> What you need to do
A. According to the used-car price analysis, why is the data divided with a 70-30 split? Answer in one to three sentences.
B. Answer these questions from the used-car price analysis, one line each:
(i) What fill color does the boxplot of turbo against price use?
(ii) What value is passed to set.seed?
(iii) Which column is left out of X?
C. Continue the used-car price analysis from its last line, keeping its style of R code and brief commentary.

> Extract
>> Start

Hence, we know that the target buyers would be countries that follow the
right hand traffic.
# Relationship of turbo and price
pp8 <- final_df %>% ggplot(aes(x=price, y=reorder(turbo, price))) +
geom_boxplot(fill="#00CC66") +
labs(y="turbo", x="price", title="Relationship between turbo and price") +
theme(axis.text.x = element_text(angle = 90, vjust = 0.5, hjust=1))
pp8
Used cars with turbo will give higher price than the
non-turbo cars.
Data splitting is important to ensure model effectiveness, prevent over-fitting and evaluate performance on unseen data.
A 70-30 split is aimed to strike a balance between providing enough data for effective model training and reserving a separate portion for unbiased model evaluation.
set.seed(7004)
# Split the data into X (features) and Y (target)
X <- final_df[, !(colnames(final_df) %in% c("price"))]
Y <- final_df[,"price"]
# Generate random indices for the training set
train_indices <- sample(nrow(final_df), nrow(final_df) * 0.7)

>> End

> Data lines
>> Start

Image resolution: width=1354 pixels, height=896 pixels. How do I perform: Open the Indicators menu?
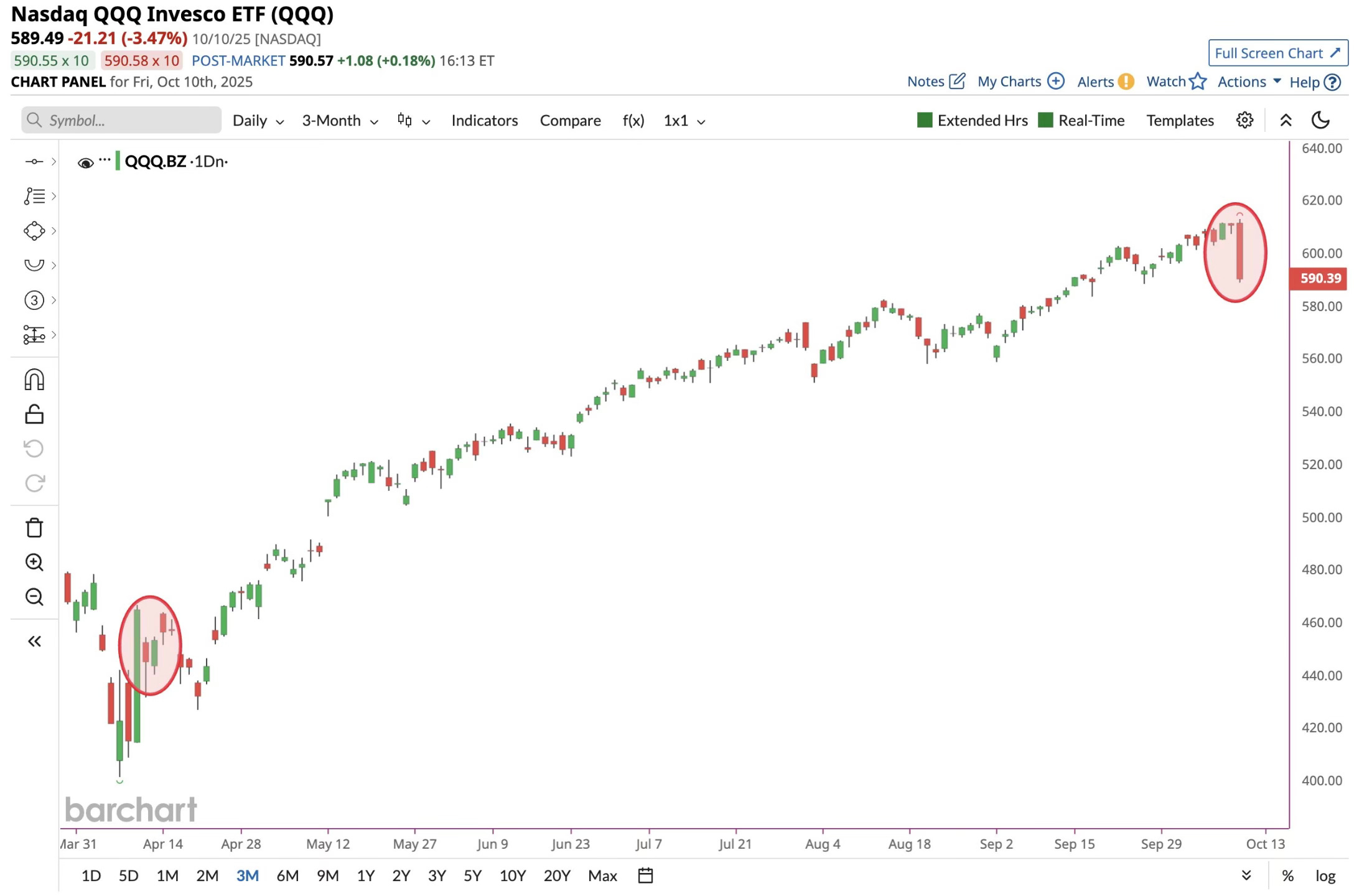pos(484,121)
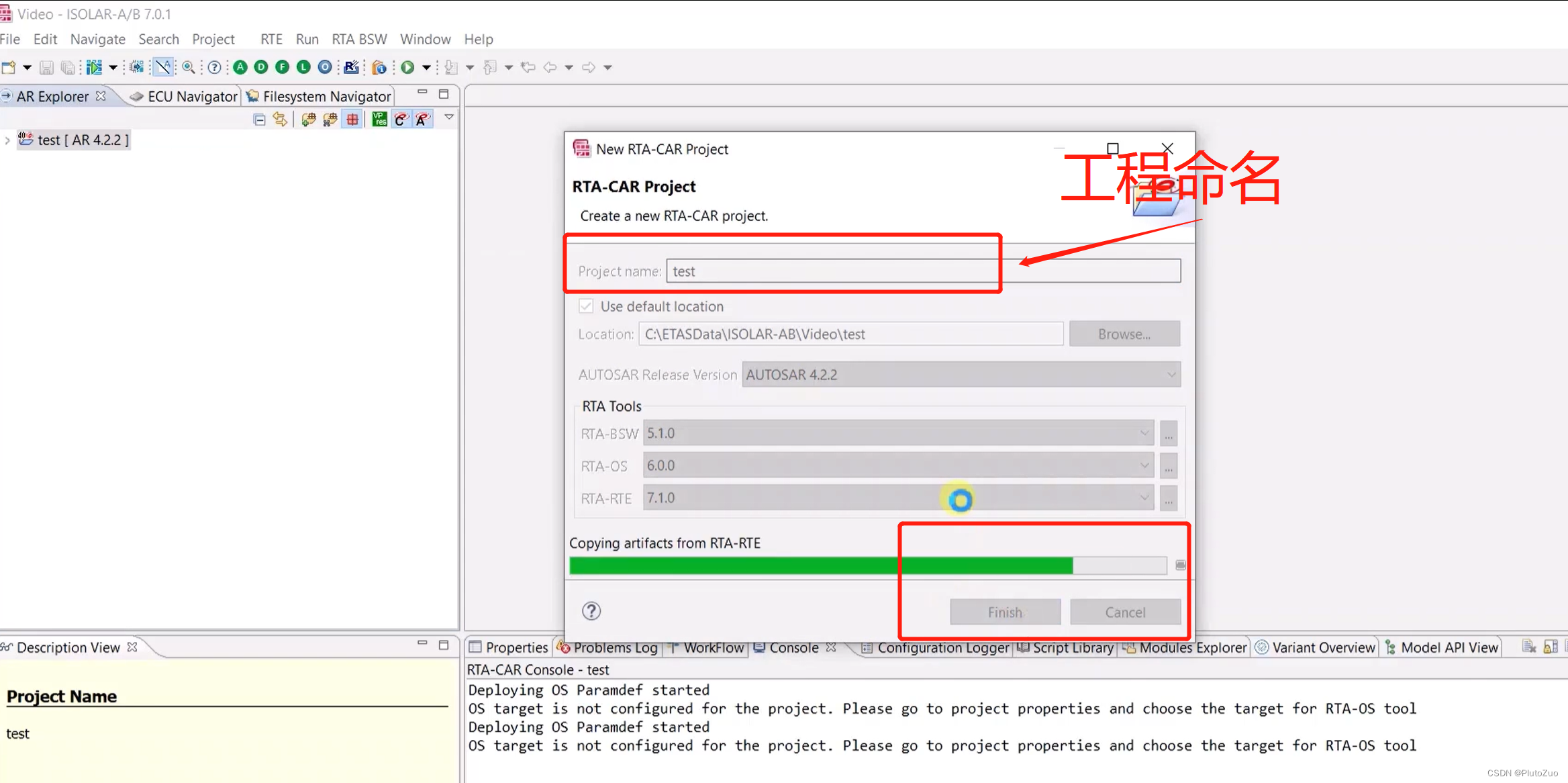Click the green Run play icon
The image size is (1568, 783).
(x=407, y=67)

>> End

> Final answers
A. The 70-30 split balances two needs. It leaves enough data to train the model effectively and keeps a separate portion for unbiased evaluation of the model.

B.
(i) "#00CC66"
(ii) 7004
(iii) price

C.
# Create the training set
train_data <- final_df[train_indices, ]
# Create the test set
test_data <- final_df[-train_indices, ]
train_data consists of 70% data randomly picked from original data, where it is used to train machine learning models by learning patterns and relationships in the data to make predictions or classifications.
test_data consists of 30% data randomly picked from original data, where it is used to evaluate the performance of the trained model and serves as a benchmark to measure how well the model generalizes to new, unseen data.
Using the encoding technique, categorical variables are transformed into numerical values to easily fit into machine learning model.
# Data Encoding
cols_to_encode <- c("manufacturer", "model", "category", "leather_seat", "fuel_type", "gearbox_type", "wheel", "turbo", "drive_wheels")
# Perform label encoding for each column
for (col in cols_to_encode) {
X[[col]] <- as.integer(factor(X[[col]]))
}
X_norm <- scale(X)
In machine learning, the curse of dimensionality dictates that redundant features will produce a slow, overfitted and complex model. Therefore, dimensionality reduction is conducted to reduce the number of features from a high dimensional feature space to a low dimensional feature space.
corr_matrix <- cor(X_norm)
ggcorrplot(corr_matrix)
Based on the correlation matrix above, the cylinders and
engine_volume has the highest value of correlation
coefficient, indicating a fairly strong positive linear correlation
between the two variables. We can see that production_year,
leather_seat, engine_volume,
cylinders, doors and airbags are
positively correlated towards levy too.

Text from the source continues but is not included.